Today I got news I knew was coming.
I knew it was coming, but I was not ready. Not in the least.
There are some people that you lose contact with, but never forget. For me, my friend Colleen was one of those people. We met in grade school. We played soccer together. She was slight and sprightly with the hugest blue eyes you've ever seen. She had a super cute giggle. Collen was someone who had a truly pure, beautiful soul. Kind, funny, sweet. All those things.
In a word, lovely.
Colleen and I have not been in close contact since we graduated high school, but I have thought of her often. I would get periodic updates from her mom, who I'd run into from time to time.
About five years ago, I was out at my parents' house and her mom showed up. I was the only one at the house.
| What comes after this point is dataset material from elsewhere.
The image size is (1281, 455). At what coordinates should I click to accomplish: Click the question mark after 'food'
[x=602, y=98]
She hugged me hard and we sat down. She told me Colleen had been diagnosed with breast cancer. As she looked in my eyes, her pain bored down into my heart. I ached for her.
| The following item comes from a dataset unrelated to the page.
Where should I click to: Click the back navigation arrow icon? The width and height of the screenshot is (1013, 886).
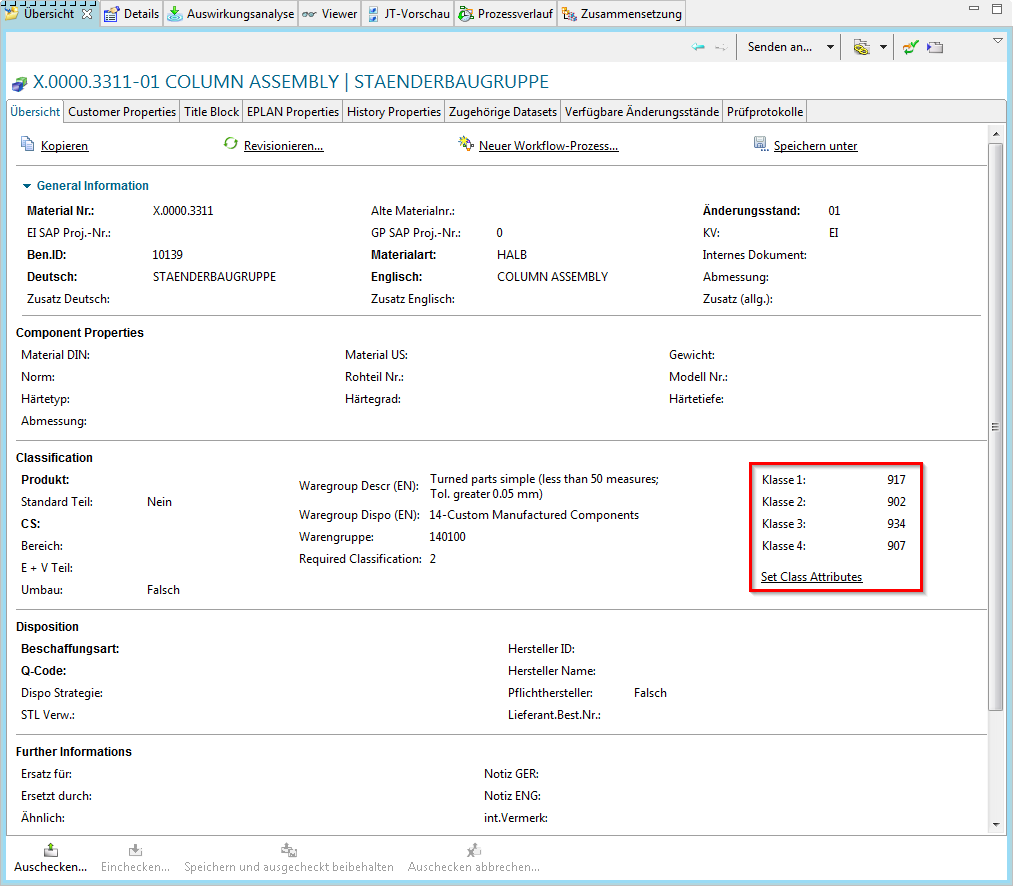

Over the past few years, I've heard news from time to time. I could not even fathom the fact that Colleen would lose her battle with cancer. It just never crossed my mind.
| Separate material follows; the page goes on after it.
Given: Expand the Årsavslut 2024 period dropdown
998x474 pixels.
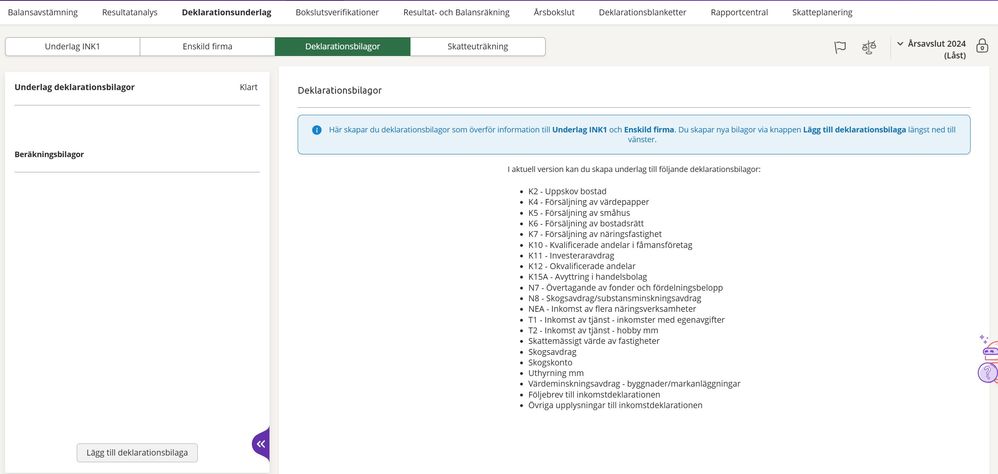Looking at the screenshot, I should (932, 44).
I found her on Facebook, and watched in awe as this woman, who was incredibly sick, was living her life with so much vigor.
Colleen lost her battle last night. She was at home. She was, no doubt, enveloped in love.
On October 24, Colleen was going to ride in the Livestrong Challenge in Austin. As of tonight, she has raised $40,830 for the cause.
Tonight, I will cry for Colleen. I will mourn her and celebrate her. I will think of her loving husband and her wonderful family.
I will hope for peace and comfort for those who loved Colleen.
And there were a lot of us.
(If you are so inclined, Colleen's fundraising page is still up. How awesome would it be to get her WAY past her fundraising goal?)